My mom told me to write a letter to my great grandmother today. I was actually perfectly okay with doing this, but then realized that I had absolutely no idea what to say. This is a woman who I see once a year, who doesn't know me at all, and lives in such a completely different world than I do (she doesn't understand the concept and use of her answering machine, for example), that I really wasn't sure what common ground we had except for our relatives.


I asked my mom for ideas, but she thought I was just procrastinating and got angry and was generally unhelpful. So then I went to talk to my sisters, who were also writing. How do you phrase a letter like this when you literally have no history of communication or anything else to go on? I asked them. Usually something funny or interesting or important happens, and I have a small list of people who will care, and then I tell them about it. I tell my grandma who lives here about schoolwork and grades. I tell my grandma who lives in New York about books and social activism projects and things about different cultures I know she'll appreciate and find interesting. My great grandma? Absolutely no idea.


They told me that it didn't matter what I wrote, because she would just be glad to hear from me and would just show it to "all of her little old lady friends" and be excited. Which was actually kind of my main problem. Because when anything is just as relevant and interesting as anything else, how do you decide what to say?


The whole thing was surprisingly difficult. I wanted to write a sincere and meaningful letter, and couldn't really think of anything sincere or meaningful to say. Everything felt forced and pointless and awful. And that bothered me.

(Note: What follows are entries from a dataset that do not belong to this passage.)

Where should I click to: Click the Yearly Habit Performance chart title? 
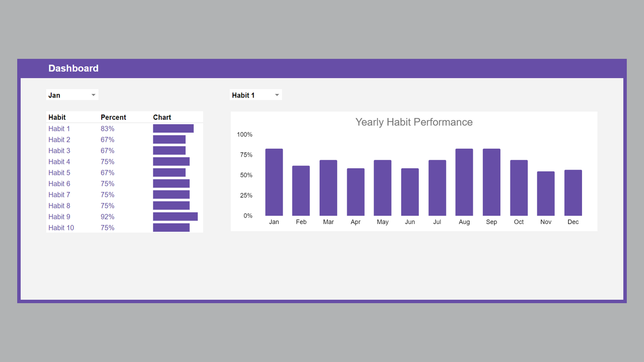(414, 122)
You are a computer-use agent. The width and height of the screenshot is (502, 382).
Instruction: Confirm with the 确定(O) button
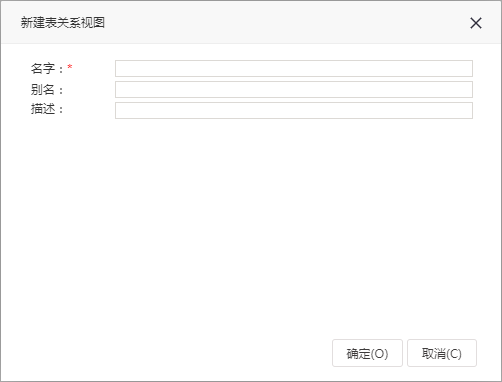coord(367,353)
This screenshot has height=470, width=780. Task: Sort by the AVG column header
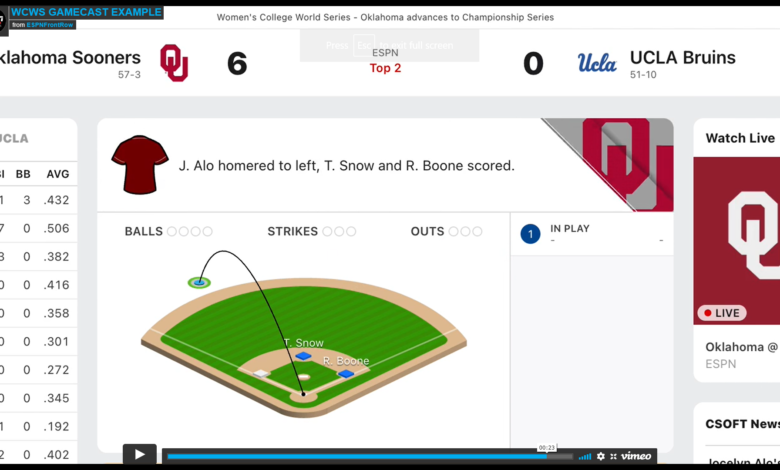click(x=58, y=174)
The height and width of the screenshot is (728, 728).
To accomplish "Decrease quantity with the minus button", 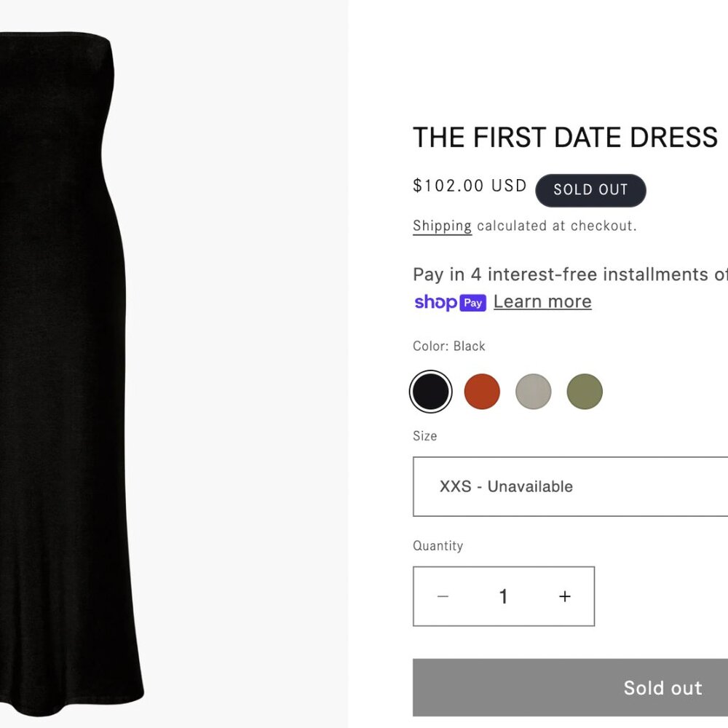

So my sister asked me what big and meaningful things had happened to me since the summer. Nothing, really. Just a lot of little meaningful things that made me incredibly happy but didn't really matter much to anyone who wasn't involved, or maybe our close friends as well.


I didn't want to talk about debate, really, because I have a hard enough time getting my parents to really understand what's so wonderful about it. Same with writing and the books I'm reading.


So what did I end up writing about, in the end? The friends I did those little things with. Because even if my great grandma has never heard of Death Cab for Cutie or John Green or even Facebook and the concept of the AP class, friendship is something sincere and meaningful I knew she could understand.


(/Sappy moment over.)

1 comment:

  1. (Before reading the whole post) Odd, I just heard the same Stalin quote yesterday. O_0

    ReplyDelete

Talk to me.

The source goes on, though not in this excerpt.